Now We're Bailing Out the Auto Companies? Who's Next?
A few years ago, if General Motors and Chrysler tried to merge, the bureaucrats at either the Justice Department or Federal Trade Commission almost surely would have interfered and prevented the marriage from taking pace. Today, the federal government is looking for ways to subsidize a merger of the two auto giants, perhaps by tapping into the $700 billion Congress approved to bail out the highfliers on Wall Street.
But this is just part of the story. Earlier this year, the auto companies put their lobbying muscle and campaign contributions to work and got the politicians in Washington to approve a $25 billion "loan" from taxpayers. Now the auto companies are looking to stick their snouts further in the trough by transforming their financing subsidiaries into bank holding companies so they can get more unearned money.

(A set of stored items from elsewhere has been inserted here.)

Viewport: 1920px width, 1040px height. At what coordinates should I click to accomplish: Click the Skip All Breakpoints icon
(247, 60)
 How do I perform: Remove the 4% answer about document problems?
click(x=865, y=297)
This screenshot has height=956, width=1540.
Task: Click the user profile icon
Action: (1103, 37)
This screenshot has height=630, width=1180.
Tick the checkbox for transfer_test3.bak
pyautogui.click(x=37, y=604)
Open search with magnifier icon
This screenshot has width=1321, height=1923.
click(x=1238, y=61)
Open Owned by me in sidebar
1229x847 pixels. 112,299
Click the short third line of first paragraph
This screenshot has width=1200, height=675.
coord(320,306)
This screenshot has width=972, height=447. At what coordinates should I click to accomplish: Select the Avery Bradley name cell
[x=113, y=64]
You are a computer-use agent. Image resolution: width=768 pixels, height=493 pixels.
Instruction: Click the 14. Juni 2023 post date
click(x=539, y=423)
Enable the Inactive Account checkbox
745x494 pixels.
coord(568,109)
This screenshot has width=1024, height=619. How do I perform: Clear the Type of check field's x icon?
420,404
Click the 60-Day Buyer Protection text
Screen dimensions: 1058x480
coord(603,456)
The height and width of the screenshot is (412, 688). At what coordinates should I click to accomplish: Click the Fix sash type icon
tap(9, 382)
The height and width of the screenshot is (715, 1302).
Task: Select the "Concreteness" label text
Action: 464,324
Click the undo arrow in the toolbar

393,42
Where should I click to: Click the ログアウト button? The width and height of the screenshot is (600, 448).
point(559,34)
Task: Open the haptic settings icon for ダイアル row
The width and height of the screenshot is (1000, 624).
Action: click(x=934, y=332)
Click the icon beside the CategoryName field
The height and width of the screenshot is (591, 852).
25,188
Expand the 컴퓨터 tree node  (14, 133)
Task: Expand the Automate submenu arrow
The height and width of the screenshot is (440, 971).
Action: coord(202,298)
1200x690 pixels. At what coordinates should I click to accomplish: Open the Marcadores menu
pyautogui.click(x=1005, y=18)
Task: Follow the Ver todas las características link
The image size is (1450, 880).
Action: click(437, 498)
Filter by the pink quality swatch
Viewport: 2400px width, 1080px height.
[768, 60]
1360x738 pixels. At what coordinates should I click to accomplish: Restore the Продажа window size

Unfortunately, very few people are asking whether it is a good idea to let politicians and bureaucrats intervene in private markets, and this is the fundamental issue -- regardless of whether they are trying to hurt companies or help companies. The absence of any adult leadership, combined with the precedent created by the Wall Street bailout, seems to have triggered a feeding frenzy in Washington. The auto industry is first in line, but it may just be a matter of time before every poorly-managed and uncompetitive industry looks to line its pockets at the expense of taxpayers.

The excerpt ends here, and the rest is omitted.